Microvilli are microscopic, finger-like projections that extend from the surface of various cells, significantly expanding a cell’s outer boundary. By increasing this surface area, microvilli enhance the cell’s ability to interact with its surroundings, facilitating processes like absorption and secretion.
Understanding Microvilli Structure
Each microvillus is a slender projection, typically measuring around 0.1 micrometers in diameter and up to 2 micrometers in length. They possess a defined internal structure that provides support. The core of each microvillus contains a dense bundle of tightly packed actin filaments, a protein that offers structural stability. These actin filaments are cross-linked by bundling proteins such as fimbrin and villin, maintaining their organized arrangement.
The entire structure of a microvillus is an extension of the cell’s plasma membrane, enveloping the actin filament core.

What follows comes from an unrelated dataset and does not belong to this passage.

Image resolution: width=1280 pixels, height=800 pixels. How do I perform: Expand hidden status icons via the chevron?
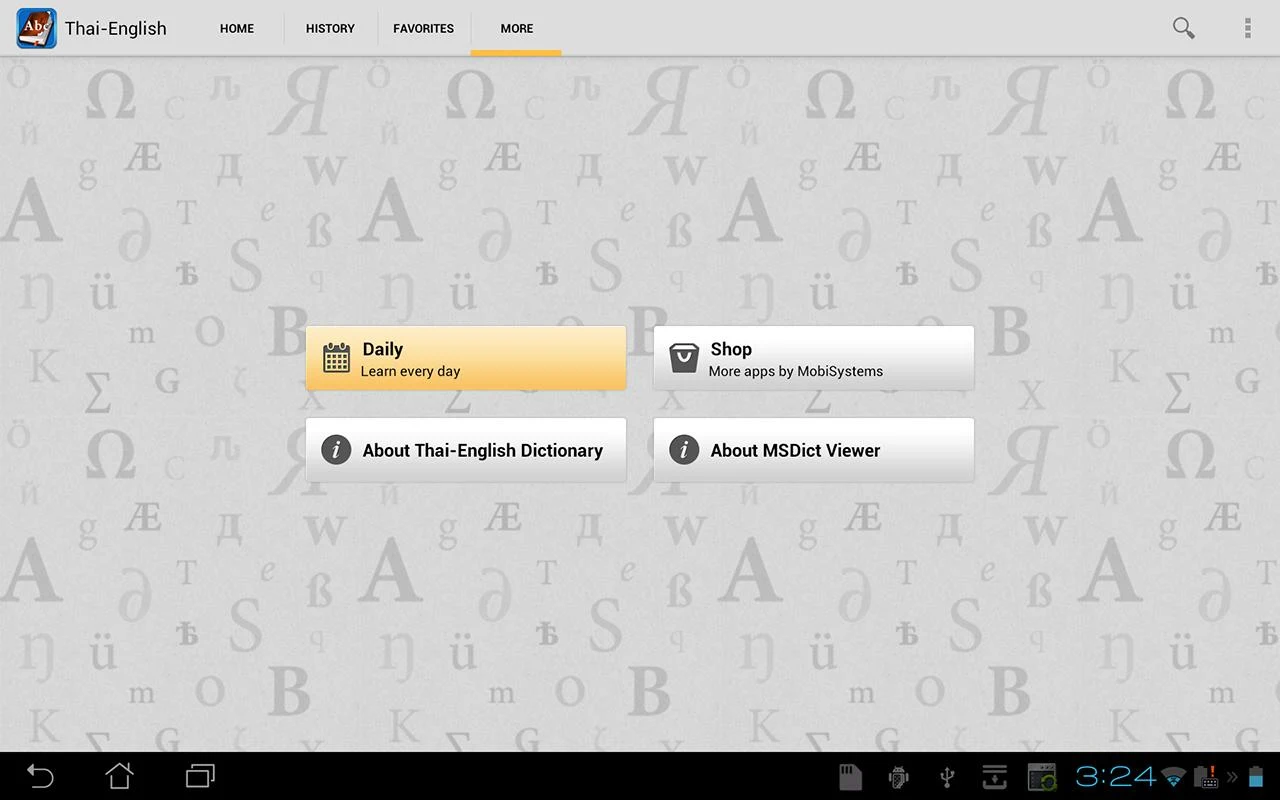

Along its length, the actin core is connected to the surrounding plasma membrane by lateral arms, which include proteins like myosin 1a and calmodulin. These connections help anchor the microvillus to the cell. When numerous microvilli are present on a cell’s surface, they create a dense, brush-like appearance, often called a “brush border.”
Diverse Functions in the Body
The primary function of microvilli is to vastly increase a cell’s surface area, particularly for absorption. In the small intestine, enterocytes are lined with thousands of microvilli, forming a brush border that expands the absorptive surface by approximately 25 times. This expanded area allows for more efficient uptake of digested nutrients, such as carbohydrates, proteins, and fats, into the bloodstream. Enzymes like glycosidases and peptidases are often embedded within the microvillar membrane, aiding in the breakdown of complex nutrients into simpler, absorbable forms.
Microvilli also play a significant role in the kidneys, specifically in the proximal convoluted tubules. They contribute to the reabsorption of water, glucose, vitamins, and other substances back into the blood from the glomerular filtrate. The increased surface area provided by these microvilli facilitates this reabsorption, preventing the loss of essential compounds.
Beyond absorption, microvilli are involved in sensory perception. Specialized microvilli known as stereocilia, found in the hair cells of the inner ear, detect fluid motion caused by sound vibrations and head movements. They convert these mechanical stimuli into electrical signals sent to the brain for hearing and balance. While functionally distinct, stereocilia share structural similarities with other microvilli.
Implications of Microvilli Dysfunction
When microvilli do not function correctly, it can lead to health issues, primarily affecting nutrient absorption. Impaired microvilli can result in malabsorption, where the body struggles to take in sufficient nutrients from food. This can manifest as chronic diarrhea, weight loss, and malnutrition.
One rare genetic disorder directly affecting intestinal microvilli is congenital tufting enteropathy (CTE), also known as microvillous inclusion disease (MVID). Infants with this condition experience severe, intractable diarrhea from birth due to defective intestinal epithelial differentiation and an inability to absorb nutrients.
While not a direct microvilli disorder, conditions like celiac disease can cause damage to the villi, which contain microvilli. This leads to villous atrophy and subsequent malabsorption when gluten is consumed. The damage reduces the surface area available for nutrient uptake, resulting in symptoms such as diarrhea, cramping, and malnutrition.